- _PROBLEM TO WORK ON_
Each line from the one with "Expand the About CBSE dropdown menu" through the end of the records below should be transcribed exactly, and each picture should be skipped.

- _ENTRIES SUPPLIED_
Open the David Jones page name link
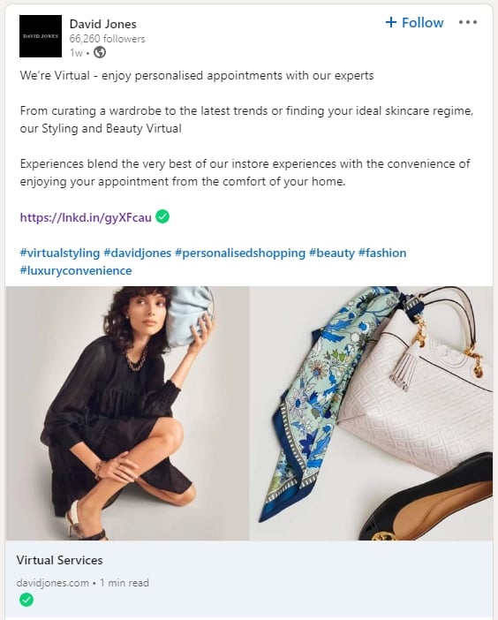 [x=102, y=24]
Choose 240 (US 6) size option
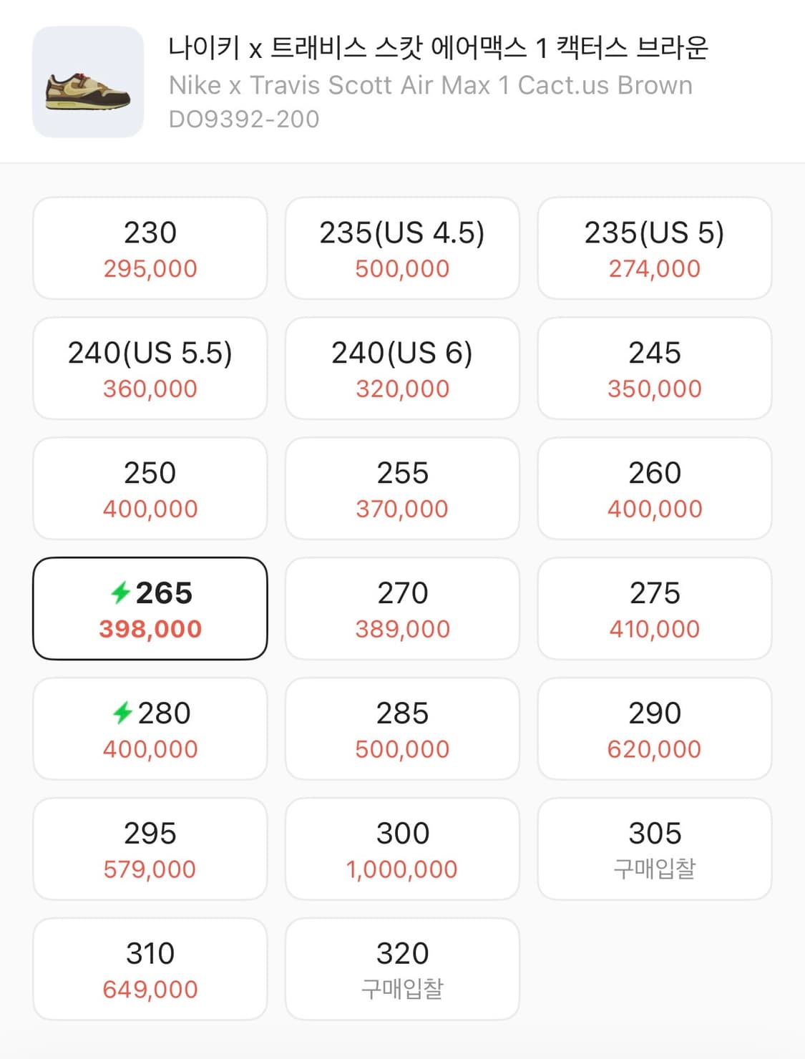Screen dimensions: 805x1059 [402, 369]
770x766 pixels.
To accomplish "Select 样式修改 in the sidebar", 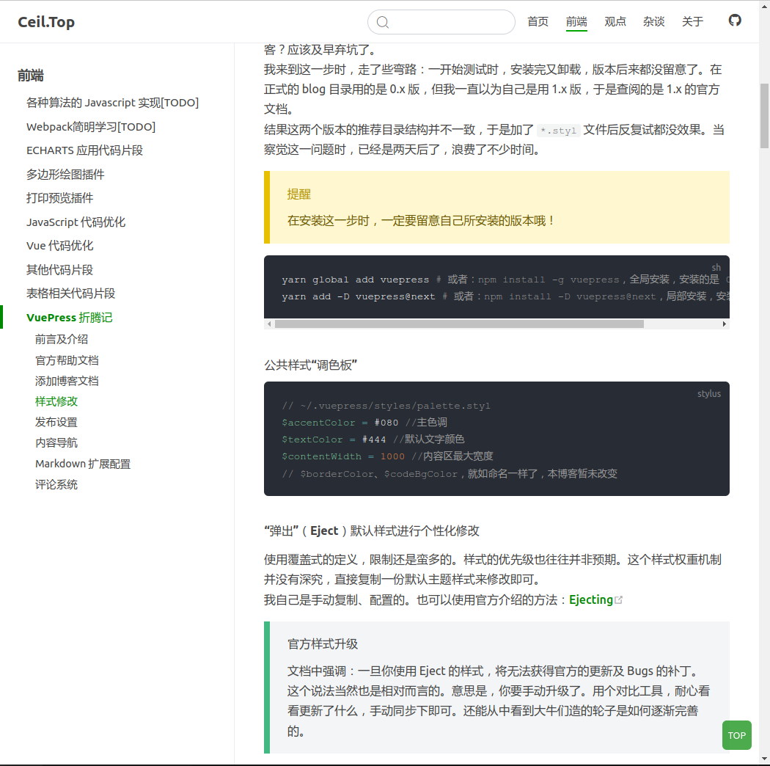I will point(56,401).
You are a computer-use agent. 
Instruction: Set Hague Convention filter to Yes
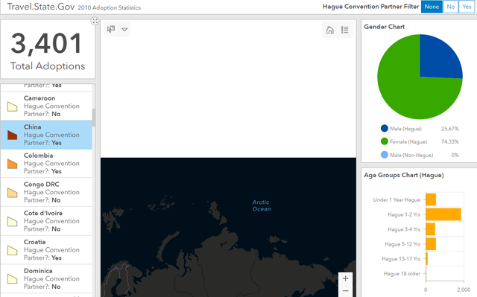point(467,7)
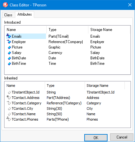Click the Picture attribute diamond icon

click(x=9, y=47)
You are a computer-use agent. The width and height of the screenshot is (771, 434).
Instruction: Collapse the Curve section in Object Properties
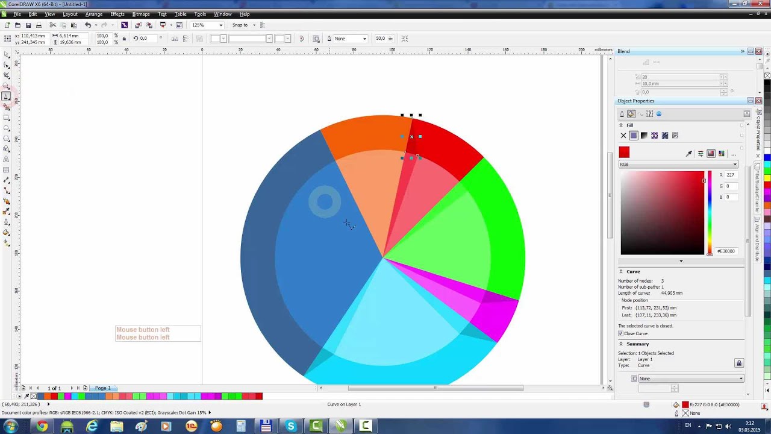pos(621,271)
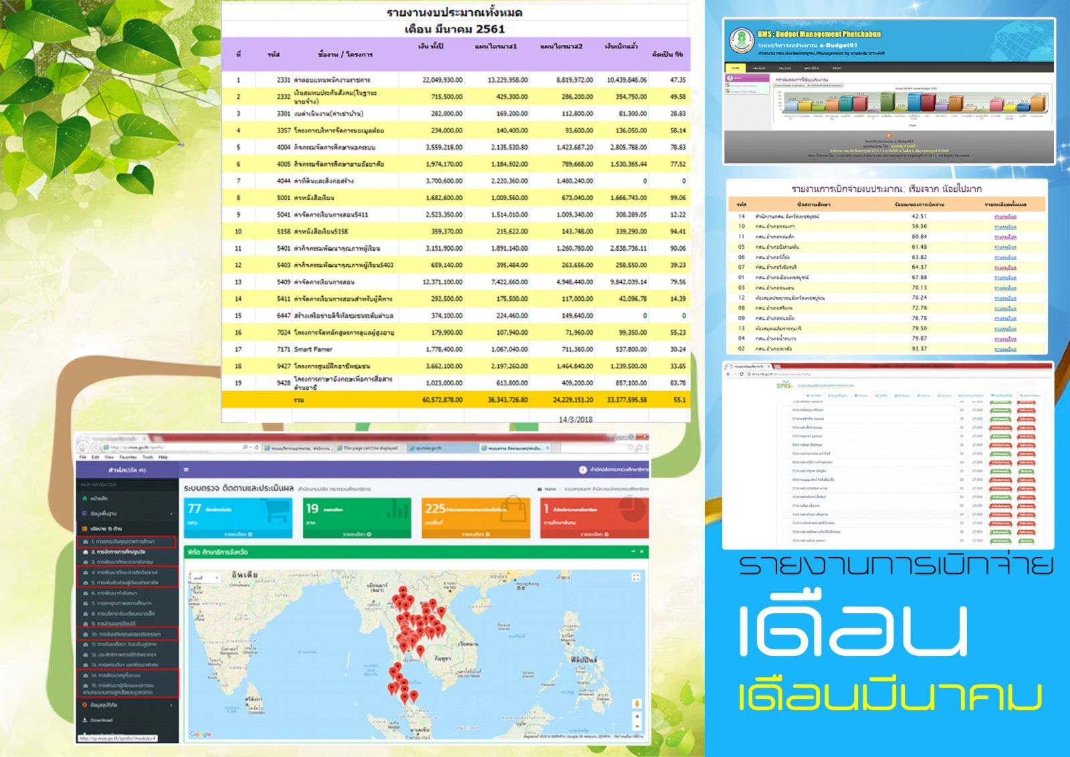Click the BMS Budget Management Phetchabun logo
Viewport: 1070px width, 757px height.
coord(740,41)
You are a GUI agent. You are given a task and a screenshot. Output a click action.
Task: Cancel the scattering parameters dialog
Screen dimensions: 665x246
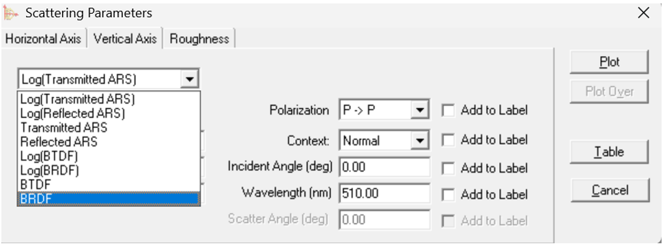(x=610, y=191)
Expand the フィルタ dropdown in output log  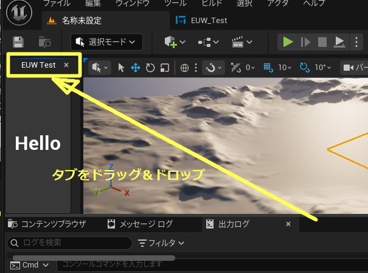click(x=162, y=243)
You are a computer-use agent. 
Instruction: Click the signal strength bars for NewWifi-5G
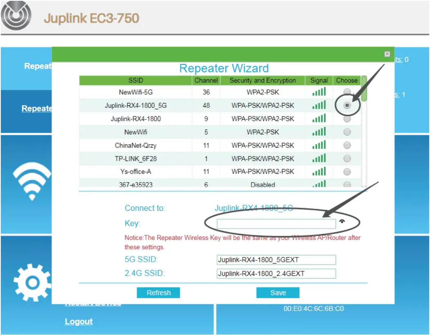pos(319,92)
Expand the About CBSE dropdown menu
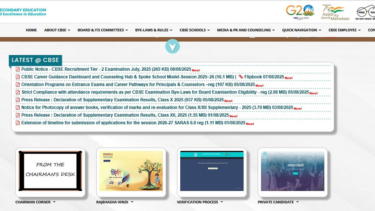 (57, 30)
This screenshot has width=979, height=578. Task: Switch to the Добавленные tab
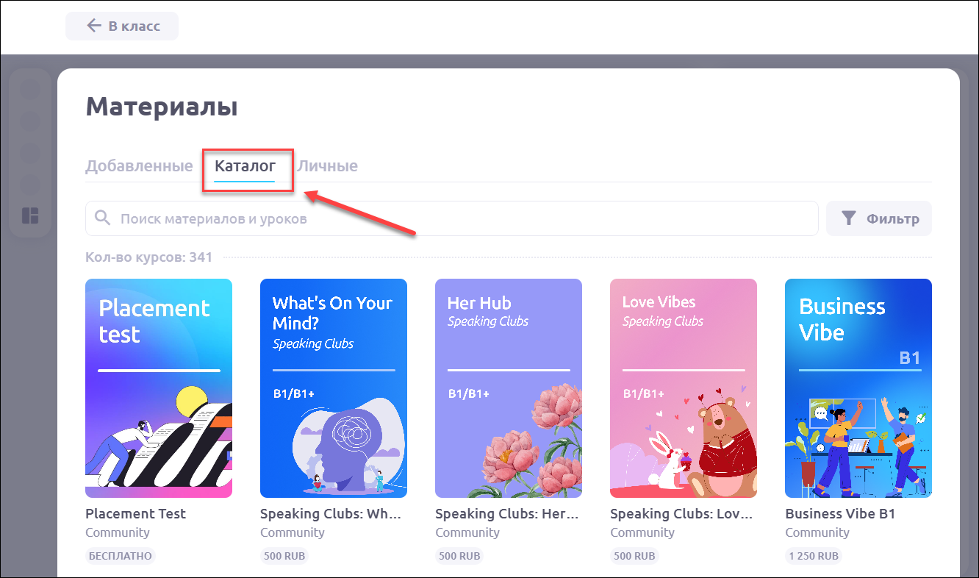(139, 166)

- _EXERCISE RESPONSE_
Expand the About CBSE dropdown menu
 (57, 30)
This screenshot has width=979, height=578. Task: Switch to the Добавленные tab
(139, 166)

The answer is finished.